*Task directions:* Would you set down the complete data below, exactly as shown?

*Data section:*

____________________

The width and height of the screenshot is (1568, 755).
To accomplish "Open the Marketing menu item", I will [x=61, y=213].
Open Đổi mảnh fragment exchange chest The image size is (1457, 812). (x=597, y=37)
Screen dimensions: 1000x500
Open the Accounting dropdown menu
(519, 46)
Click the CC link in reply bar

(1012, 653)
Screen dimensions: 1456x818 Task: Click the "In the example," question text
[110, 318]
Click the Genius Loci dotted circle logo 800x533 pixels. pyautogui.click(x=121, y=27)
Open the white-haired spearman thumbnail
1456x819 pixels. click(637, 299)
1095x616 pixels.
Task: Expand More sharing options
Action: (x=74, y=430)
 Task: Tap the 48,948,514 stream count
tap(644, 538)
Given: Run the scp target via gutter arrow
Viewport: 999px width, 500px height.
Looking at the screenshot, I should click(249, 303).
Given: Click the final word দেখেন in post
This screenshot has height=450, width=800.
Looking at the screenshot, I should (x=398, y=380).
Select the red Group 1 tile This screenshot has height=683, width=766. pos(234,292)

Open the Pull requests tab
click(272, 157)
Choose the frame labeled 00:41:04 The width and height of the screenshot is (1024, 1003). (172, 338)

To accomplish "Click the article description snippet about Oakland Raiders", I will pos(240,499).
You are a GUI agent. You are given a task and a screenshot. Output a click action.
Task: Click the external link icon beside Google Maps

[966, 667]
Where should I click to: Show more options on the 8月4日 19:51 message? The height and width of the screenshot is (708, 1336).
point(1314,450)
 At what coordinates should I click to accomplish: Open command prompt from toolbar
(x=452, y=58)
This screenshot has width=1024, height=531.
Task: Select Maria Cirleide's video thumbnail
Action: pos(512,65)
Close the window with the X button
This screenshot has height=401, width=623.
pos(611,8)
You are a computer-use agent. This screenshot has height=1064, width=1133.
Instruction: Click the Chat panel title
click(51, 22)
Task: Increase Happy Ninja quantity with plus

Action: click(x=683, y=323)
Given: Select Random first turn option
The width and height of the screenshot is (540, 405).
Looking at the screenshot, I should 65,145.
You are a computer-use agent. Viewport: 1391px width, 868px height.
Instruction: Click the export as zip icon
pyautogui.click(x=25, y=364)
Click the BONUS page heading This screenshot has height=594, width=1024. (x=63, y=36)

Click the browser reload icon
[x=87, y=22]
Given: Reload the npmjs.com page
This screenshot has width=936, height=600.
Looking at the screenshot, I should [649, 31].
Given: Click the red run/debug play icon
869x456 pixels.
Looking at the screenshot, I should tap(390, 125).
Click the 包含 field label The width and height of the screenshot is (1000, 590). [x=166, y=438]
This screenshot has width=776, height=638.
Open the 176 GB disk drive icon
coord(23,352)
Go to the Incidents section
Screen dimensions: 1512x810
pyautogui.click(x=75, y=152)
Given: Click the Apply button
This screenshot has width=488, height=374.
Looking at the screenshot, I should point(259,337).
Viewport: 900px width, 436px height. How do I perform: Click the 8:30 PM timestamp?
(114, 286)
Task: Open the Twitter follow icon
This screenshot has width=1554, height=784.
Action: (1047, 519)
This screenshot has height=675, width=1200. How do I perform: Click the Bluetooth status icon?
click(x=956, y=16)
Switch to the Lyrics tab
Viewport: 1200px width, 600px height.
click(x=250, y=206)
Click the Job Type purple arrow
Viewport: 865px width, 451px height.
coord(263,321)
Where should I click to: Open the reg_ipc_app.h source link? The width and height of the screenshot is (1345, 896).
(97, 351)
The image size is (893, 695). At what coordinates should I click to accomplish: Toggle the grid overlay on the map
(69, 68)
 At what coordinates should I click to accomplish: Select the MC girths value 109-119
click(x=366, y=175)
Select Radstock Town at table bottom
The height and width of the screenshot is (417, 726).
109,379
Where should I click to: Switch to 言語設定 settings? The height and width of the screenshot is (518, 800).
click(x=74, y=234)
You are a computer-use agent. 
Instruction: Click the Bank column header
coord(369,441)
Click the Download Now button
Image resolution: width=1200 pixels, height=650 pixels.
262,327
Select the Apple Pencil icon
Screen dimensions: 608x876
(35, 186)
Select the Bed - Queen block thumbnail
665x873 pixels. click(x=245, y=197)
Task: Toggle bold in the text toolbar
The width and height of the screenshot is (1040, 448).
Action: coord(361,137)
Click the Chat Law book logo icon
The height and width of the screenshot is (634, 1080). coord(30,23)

____________________

*Task output:*
The width and height of the screenshot is (1568, 755).
To accomplish "Open the Marketing menu item", I will [x=61, y=213].
Open Đổi mảnh fragment exchange chest The image size is (1457, 812). (x=597, y=37)
Screen dimensions: 1000x500
Open the Accounting dropdown menu
(519, 46)
Click the CC link in reply bar

(1012, 653)
Screen dimensions: 1456x818 Task: Click the "In the example," question text
[110, 318]
Click the Genius Loci dotted circle logo 800x533 pixels. pyautogui.click(x=121, y=27)
Open the white-haired spearman thumbnail
1456x819 pixels. click(637, 299)
1095x616 pixels.
Task: Expand More sharing options
Action: (x=74, y=430)
 Task: Tap the 48,948,514 stream count
tap(644, 538)
Given: Run the scp target via gutter arrow
Viewport: 999px width, 500px height.
Looking at the screenshot, I should click(249, 303).
Given: Click the final word দেখেন in post
This screenshot has height=450, width=800.
Looking at the screenshot, I should (x=398, y=380).
Select the red Group 1 tile This screenshot has height=683, width=766. pos(234,292)

Open the Pull requests tab
click(272, 157)
Choose the frame labeled 00:41:04 The width and height of the screenshot is (1024, 1003). (172, 338)

To accomplish "Click the article description snippet about Oakland Raiders", I will pos(240,499).
You are a GUI agent. You are given a task and a screenshot. Output a click action.
Task: Click the external link icon beside Google Maps

[966, 667]
Where should I click to: Show more options on the 8月4日 19:51 message? The height and width of the screenshot is (708, 1336).
point(1314,450)
 At what coordinates should I click to accomplish: Open command prompt from toolbar
(x=452, y=58)
This screenshot has width=1024, height=531.
Task: Select Maria Cirleide's video thumbnail
Action: pos(512,65)
Close the window with the X button
This screenshot has height=401, width=623.
pos(611,8)
You are a computer-use agent. This screenshot has height=1064, width=1133.
Instruction: Click the Chat panel title
click(51, 22)
Task: Increase Happy Ninja quantity with plus

Action: click(x=683, y=323)
Given: Select Random first turn option
The width and height of the screenshot is (540, 405).
Looking at the screenshot, I should 65,145.
You are a computer-use agent. Viewport: 1391px width, 868px height.
Instruction: Click the export as zip icon
pyautogui.click(x=25, y=364)
Click the BONUS page heading This screenshot has height=594, width=1024. (x=63, y=36)

Click the browser reload icon
[x=87, y=22]
Given: Reload the npmjs.com page
This screenshot has width=936, height=600.
Looking at the screenshot, I should [649, 31].
Given: Click the red run/debug play icon
869x456 pixels.
Looking at the screenshot, I should tap(390, 125).
Click the 包含 field label The width and height of the screenshot is (1000, 590). [x=166, y=438]
This screenshot has width=776, height=638.
Open the 176 GB disk drive icon
coord(23,352)
Go to the Incidents section
Screen dimensions: 1512x810
pyautogui.click(x=75, y=152)
Given: Click the Apply button
This screenshot has width=488, height=374.
Looking at the screenshot, I should point(259,337).
Viewport: 900px width, 436px height. How do I perform: Click the 8:30 PM timestamp?
(114, 286)
Task: Open the Twitter follow icon
This screenshot has width=1554, height=784.
Action: (1047, 519)
This screenshot has height=675, width=1200. How do I perform: Click the Bluetooth status icon?
click(x=956, y=16)
Switch to the Lyrics tab
Viewport: 1200px width, 600px height.
click(x=250, y=206)
Click the Job Type purple arrow
Viewport: 865px width, 451px height.
coord(263,321)
Where should I click to: Open the reg_ipc_app.h source link? The width and height of the screenshot is (1345, 896).
(97, 351)
The image size is (893, 695). At what coordinates should I click to accomplish: Toggle the grid overlay on the map
(69, 68)
 At what coordinates should I click to accomplish: Select the MC girths value 109-119
click(x=366, y=175)
Select Radstock Town at table bottom
The height and width of the screenshot is (417, 726).
109,379
Where should I click to: Switch to 言語設定 settings? The height and width of the screenshot is (518, 800).
click(x=74, y=234)
You are a computer-use agent. 
Instruction: Click the Bank column header
coord(369,441)
Click the Download Now button
Image resolution: width=1200 pixels, height=650 pixels.
262,327
Select the Apple Pencil icon
Screen dimensions: 608x876
(35, 186)
Select the Bed - Queen block thumbnail
665x873 pixels. click(x=245, y=197)
Task: Toggle bold in the text toolbar
The width and height of the screenshot is (1040, 448).
Action: coord(361,137)
Click the Chat Law book logo icon
The height and width of the screenshot is (634, 1080). coord(30,23)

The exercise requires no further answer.